To make the perfect grilled chicken:
- If you are going to use a marinade, try to let the chicken remain in the marinade for several hours before grilling. If you want to use a marinade at the last minute, use an injector to get the flavor deep inside the muscle. There are countless marinades to be tried. Try a web search for "marinade recipe." You will find enough recipes to try for years to come.
- Do not use much salt (if any) in your marinade or seasonings. Salt causes the juices to be drawn out, leaving your chicken dry. If your chicken needs salt, apply it just before serving.
- Seal the surface of the meat to keep the juices in. Oil is your best bet. Butter works, and it adds a wonderful flavor, but you have to take care not to burn it. I like to mix a little oil with some marinade and keep brushing the surface of the chicken while I'm grilling. I try to use fresh marinade for brushing. If you use the marinade that the raw chicken was sitting in, stop brushing several minutes before removing the chicken from the grill. Make sure all surfaces are exposed to high heat before serving to kill any bacteria that was left in the marinade by the raw chicken.
- Cook the chicken to perfect doneness, but don't overcook. This is the hardest part to get right. Grilling is not an exact science. If your chicken is undercooked, any bacteria in the meat, such as salmonella, will not be killed, and you could end up getting sick. Overcooking dries out the chicken and leaves it tough and unappetizing. Try these simple tips to avoid either extreme:
- Use only medium or low heat until the final stage of cooking. Slow grilling allows the heat to penetrate slowly to the center of the cut without burning or drying the outer tissues. Slow cooking also allows the smoke flavors to penetrate longer. If you want to brown your chicken, wait until its internal temperature is almost perfect, then place it close to the heat source and sear it quickly and brown it. Your fire is hot if you can't hold your hand where the chicken will be for more than two seconds (one thousand one, one thousand two). If you can hold your hand at chicken level for about four to six seconds, but no more, you have the temperature just about right. Obviously the (six second) low heat takes more time to cook the piece than the (four second) medium heat.
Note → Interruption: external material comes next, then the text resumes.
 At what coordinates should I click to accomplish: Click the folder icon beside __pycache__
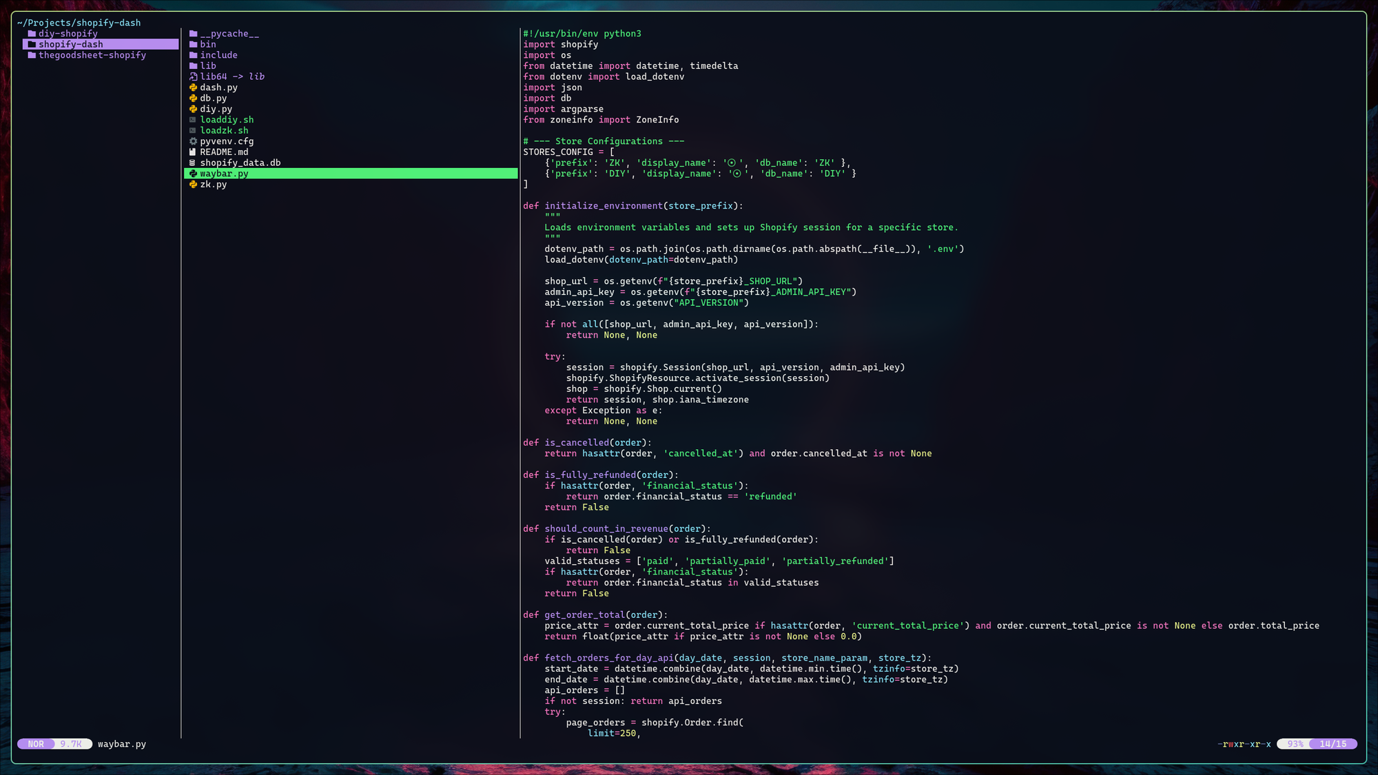coord(194,34)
- Grill mostly boneless chicken. This is hard if you are cooking thighs or legs. Removing the bones from these parts is difficult, especially from the legs. You may want to save those cuts for a different meal. Wings are thin, so the bones are not a problem. If you do grill with the bone in, remember that the bone will absorb heat. If you are not careful, the outside tissues will be cooked dry, while the tissues near the bone are still raw. Keep basting with oil or marinade with oil in it. Turn often.
- Use a meat thermometer to determine doneness. A thermometer is calibrated. Your eyes are not. Chicken is done when the innermost part reaches 165 degrees Fahrenheit, not before. If you check and find the internal temperature is still too low, brush some oil over the hole you made so that the juices don't pour out. Also wipe the thermometer with a damp paper towel to remove any bacteria it might have picked up from the raw meat.
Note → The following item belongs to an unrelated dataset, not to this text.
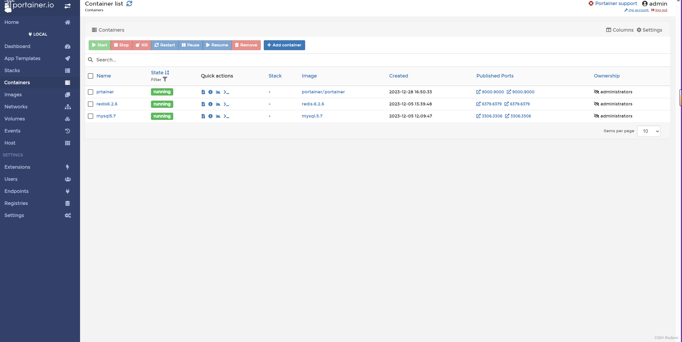Check the prtainer container checkbox

point(91,92)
- Be careful with marinades. Anything with sugar or tomato sauce in it will burn. Never apply BBQ sauce until just before taking the chicken off the grill. Turn and reapply a couple of times, turning before it can burn. Be extra cautious with teriyaki. The sugar content is high, and it will burn easily.
Practice makes perfect. If you follow the guidelines above, you will be turning out excellent grilled chicken dishes in no time. Bon appetit!